:: Directions ::
Repeat every record below, word for word.

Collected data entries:
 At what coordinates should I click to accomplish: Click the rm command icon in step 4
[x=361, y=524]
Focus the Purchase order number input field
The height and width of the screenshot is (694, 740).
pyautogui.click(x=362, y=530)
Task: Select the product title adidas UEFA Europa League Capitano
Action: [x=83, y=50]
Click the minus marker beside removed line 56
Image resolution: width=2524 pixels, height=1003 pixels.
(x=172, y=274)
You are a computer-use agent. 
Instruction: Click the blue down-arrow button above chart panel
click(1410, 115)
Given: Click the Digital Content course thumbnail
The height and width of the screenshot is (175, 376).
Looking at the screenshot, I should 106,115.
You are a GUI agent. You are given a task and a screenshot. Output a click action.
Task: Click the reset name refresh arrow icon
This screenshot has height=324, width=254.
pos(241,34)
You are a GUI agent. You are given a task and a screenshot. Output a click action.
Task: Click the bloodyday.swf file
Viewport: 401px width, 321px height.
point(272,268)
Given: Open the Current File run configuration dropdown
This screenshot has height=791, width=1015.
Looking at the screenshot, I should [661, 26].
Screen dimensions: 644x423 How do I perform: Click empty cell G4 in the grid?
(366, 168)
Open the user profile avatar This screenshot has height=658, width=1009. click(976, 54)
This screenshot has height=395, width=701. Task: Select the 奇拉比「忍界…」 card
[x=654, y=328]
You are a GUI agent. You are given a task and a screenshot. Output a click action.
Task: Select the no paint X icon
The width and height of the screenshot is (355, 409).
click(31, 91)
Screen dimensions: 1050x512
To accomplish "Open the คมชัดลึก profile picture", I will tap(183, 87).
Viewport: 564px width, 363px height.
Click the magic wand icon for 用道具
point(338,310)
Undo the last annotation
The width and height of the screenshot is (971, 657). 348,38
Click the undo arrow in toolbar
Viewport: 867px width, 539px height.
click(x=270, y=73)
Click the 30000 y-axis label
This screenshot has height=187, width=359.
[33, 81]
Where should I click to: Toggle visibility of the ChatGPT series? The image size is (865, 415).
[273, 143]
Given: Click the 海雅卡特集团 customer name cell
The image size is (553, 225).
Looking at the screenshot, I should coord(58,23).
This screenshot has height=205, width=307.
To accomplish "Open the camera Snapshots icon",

:: Solution for this problem ::
 At what coordinates should I click to accomplish: Click the rm command icon in step 4
[x=361, y=524]
Focus the Purchase order number input field
The height and width of the screenshot is (694, 740).
pyautogui.click(x=362, y=530)
Task: Select the product title adidas UEFA Europa League Capitano
Action: [x=83, y=50]
Click the minus marker beside removed line 56
Image resolution: width=2524 pixels, height=1003 pixels.
(x=172, y=274)
You are a computer-use agent. 
Instruction: Click the blue down-arrow button above chart panel
click(1410, 115)
Given: Click the Digital Content course thumbnail
The height and width of the screenshot is (175, 376).
Looking at the screenshot, I should 106,115.
You are a GUI agent. You are given a task and a screenshot. Output a click action.
Task: Click the reset name refresh arrow icon
This screenshot has height=324, width=254.
pos(241,34)
You are a GUI agent. You are given a task and a screenshot. Output a click action.
Task: Click the bloodyday.swf file
Viewport: 401px width, 321px height.
point(272,268)
Given: Open the Current File run configuration dropdown
This screenshot has height=791, width=1015.
Looking at the screenshot, I should [661, 26].
Screen dimensions: 644x423 How do I perform: Click empty cell G4 in the grid?
(366, 168)
Open the user profile avatar This screenshot has height=658, width=1009. click(976, 54)
This screenshot has height=395, width=701. Task: Select the 奇拉比「忍界…」 card
[x=654, y=328]
You are a GUI agent. You are given a task and a screenshot. Output a click action.
Task: Select the no paint X icon
The width and height of the screenshot is (355, 409).
click(31, 91)
Screen dimensions: 1050x512
To accomplish "Open the คมชัดลึก profile picture", I will tap(183, 87).
Viewport: 564px width, 363px height.
Click the magic wand icon for 用道具
point(338,310)
Undo the last annotation
The width and height of the screenshot is (971, 657). 348,38
Click the undo arrow in toolbar
Viewport: 867px width, 539px height.
click(x=270, y=73)
Click the 30000 y-axis label
This screenshot has height=187, width=359.
[33, 81]
Where should I click to: Toggle visibility of the ChatGPT series? The image size is (865, 415).
[273, 143]
Given: Click the 海雅卡特集团 customer name cell
The image size is (553, 225).
Looking at the screenshot, I should coord(58,23).
This screenshot has height=205, width=307.
To accomplish "Open the camera Snapshots icon",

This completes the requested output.